Whole Wheat Baguette

by Pam on October 2, 2012

If you read my blog then you know I am intimidated by yeast.  There, I’ve said it, baking bread scares me.  It has been awhile since I last made bread and I had a craving for a baguette and a pot of soup  for dinner. I pulled out my trusty bread machine and grabbed the ingredients to make a whole wheat baguette.  I let the bread machine do the work and crossed my fingers that it would turn out.  After the bread machine was done with it’s part I rolled up the dough and let it rise… so far so good.  It was looking like I would succeed and I was so excited!  I then carefully brushed it with an egg wash and all was well until I tried to cut slits into the top… the problem was the knife I chose was not sharp enough so my poor little baguette deflated a bit. Note to self:  SHARPEN KNIVES!  I was so bummed!  I decided to proceed and bake it to see how it would turn out.  Thankfully, it rose a little while baking and it turned out just fine.   The kids slathered slices of the baguette with butter for their after school snack and LOVED it.  They didn’t care that it wasn’t as full as it was supposed to be. Instead of making a pot of soup I decided I was done cooking for the day and we headed out to dinner – I didn’t want to push my luck.

Place the water, salt, white sugar, flours, and yeast into a bread machine pan in that order. Turn the bread machine to the dough setting and push start.

Once the dough cycle has completed (mine lasts 1 1/2 hours). Deflate the dough and turn it out onto a lightly floured surface. Roll the dough into a rectangle then fold in half and seal the seam firmly with the side of your hand. Roll up dough jelly roll style very tightly and pinch the seam closed really well.
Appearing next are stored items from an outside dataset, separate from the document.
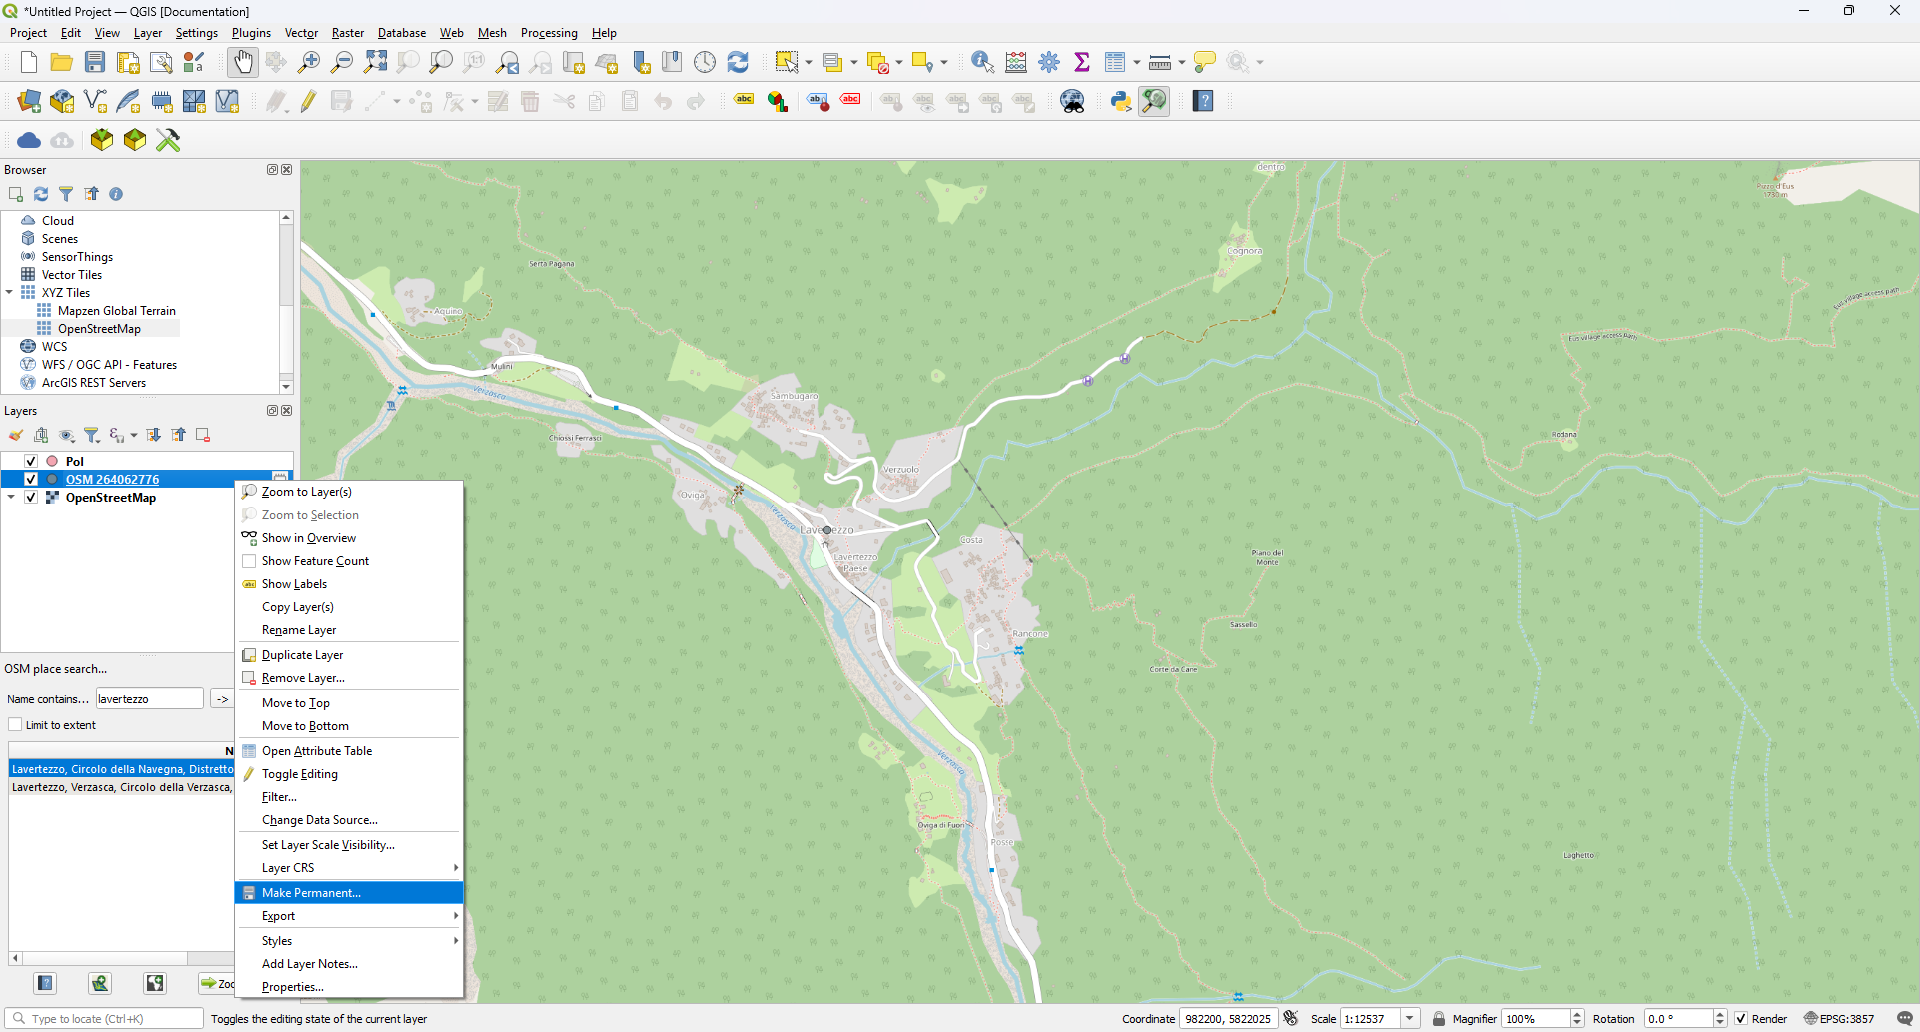Collapse the XYZ Tiles tree node
Viewport: 1920px width, 1032px height.
tap(10, 293)
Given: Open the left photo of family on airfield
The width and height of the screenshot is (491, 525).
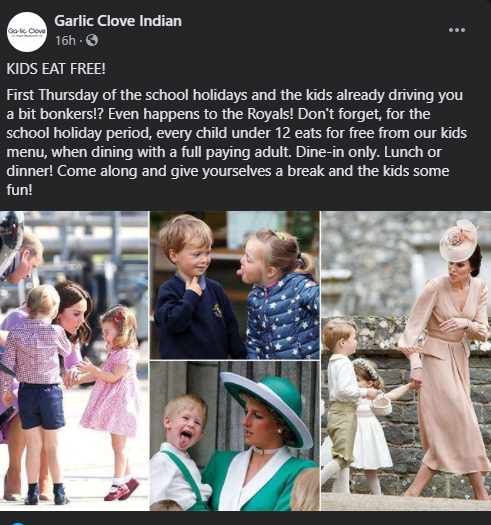Looking at the screenshot, I should point(74,361).
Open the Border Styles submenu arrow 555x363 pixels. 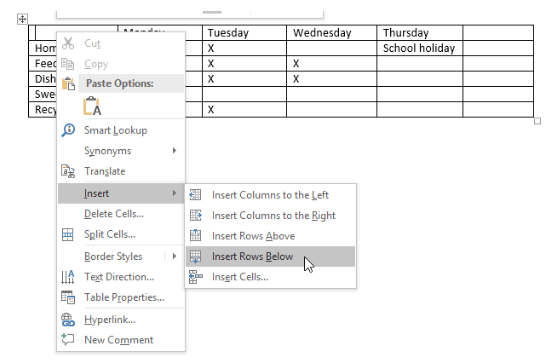[174, 256]
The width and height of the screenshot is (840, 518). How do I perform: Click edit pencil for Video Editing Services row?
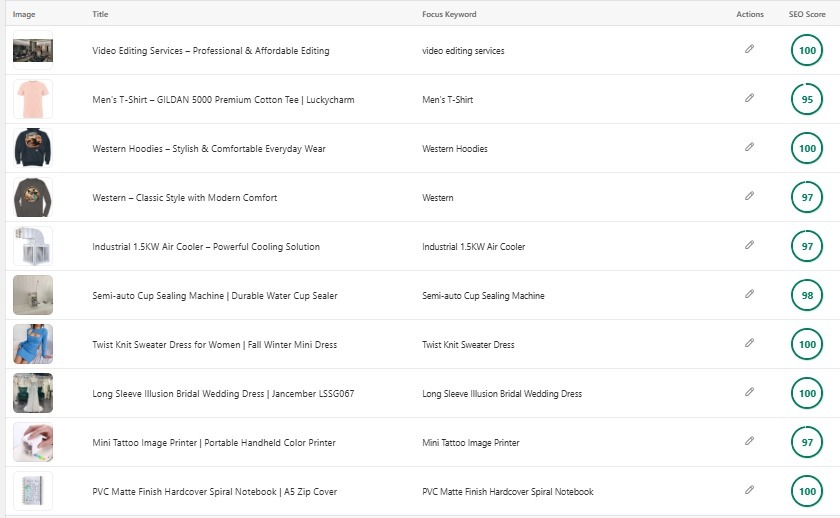(x=749, y=49)
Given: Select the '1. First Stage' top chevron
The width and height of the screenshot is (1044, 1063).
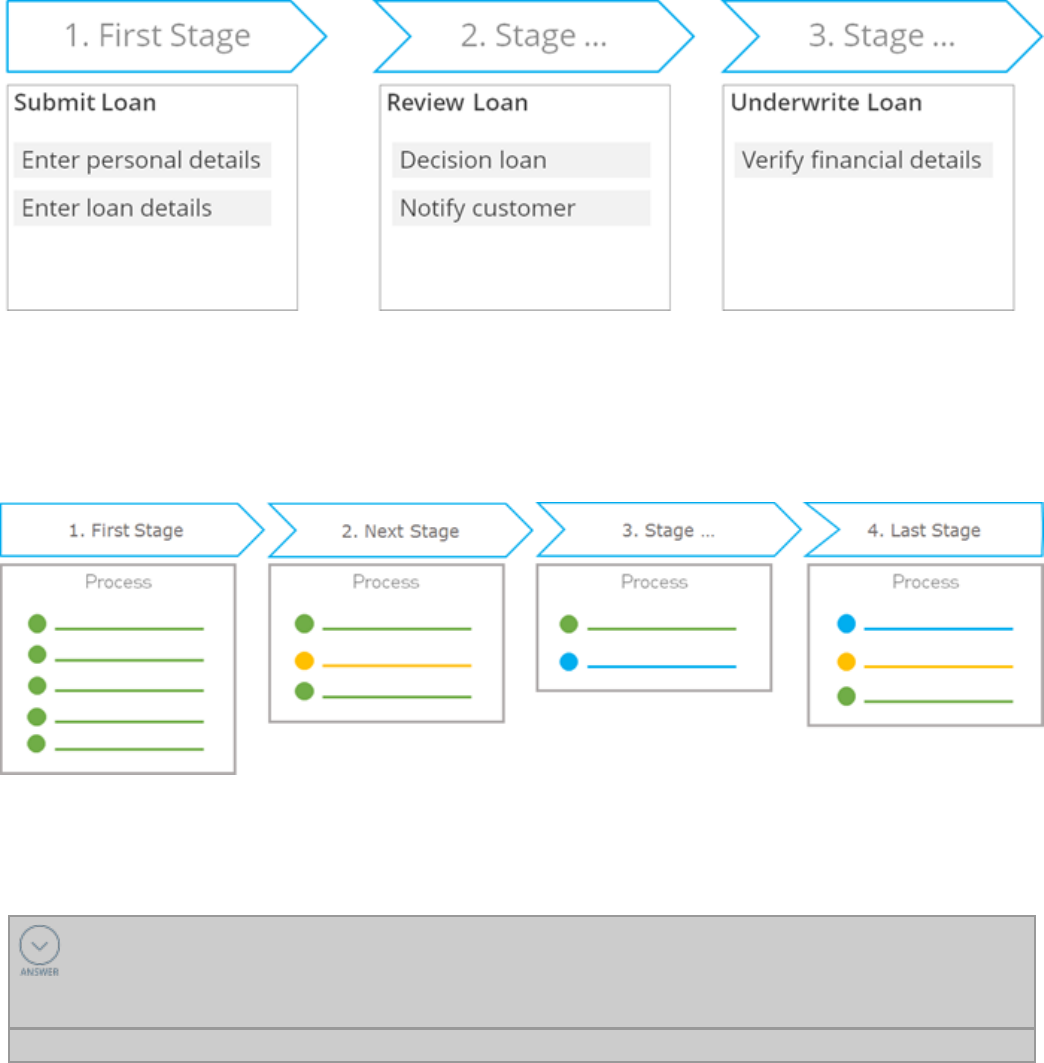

Place the loaf onto a silpat mat that has been sprinkled with cornmeal. Cover with a cloth and let rise, until doubled in size, about 40 minutes.

Preheat the oven to 375 degrees.  Combine the egg with the water and beat until thoroughly mixed. Brush the egg mixture on the top of the loaf. Carefully slice three diagonal slits across the loaf with a very sharp knife. Place the silpat mat onto a baking sheet.

Place into the oven and bake for 17-22 minutes, or until golden brown. Remove from the oven and let it cool on a rack before slicing and serving.

Print[1]



Whole Wheat Baguette




Yield: 1 loaf

Prep Time: 1 hour 30 minute

Cook Time: 15 minutes

Total Time: 1 hour 45 minutes



Ingredients:

1/2 cup of warm water
1/2 tsp salt
1 1/2 tsp white sugar
3/4 cup of whole wheat flour
1/2 cup of all purpose flour
3/4 tsp bread machine yeast
Corn meal
1 egg + 2 tsp water, mixed

Directions:

Place the water, salt, white sugar, flours, and yeast into a bread machine pan in that order. Turn the bread machine to the dough setting and push start.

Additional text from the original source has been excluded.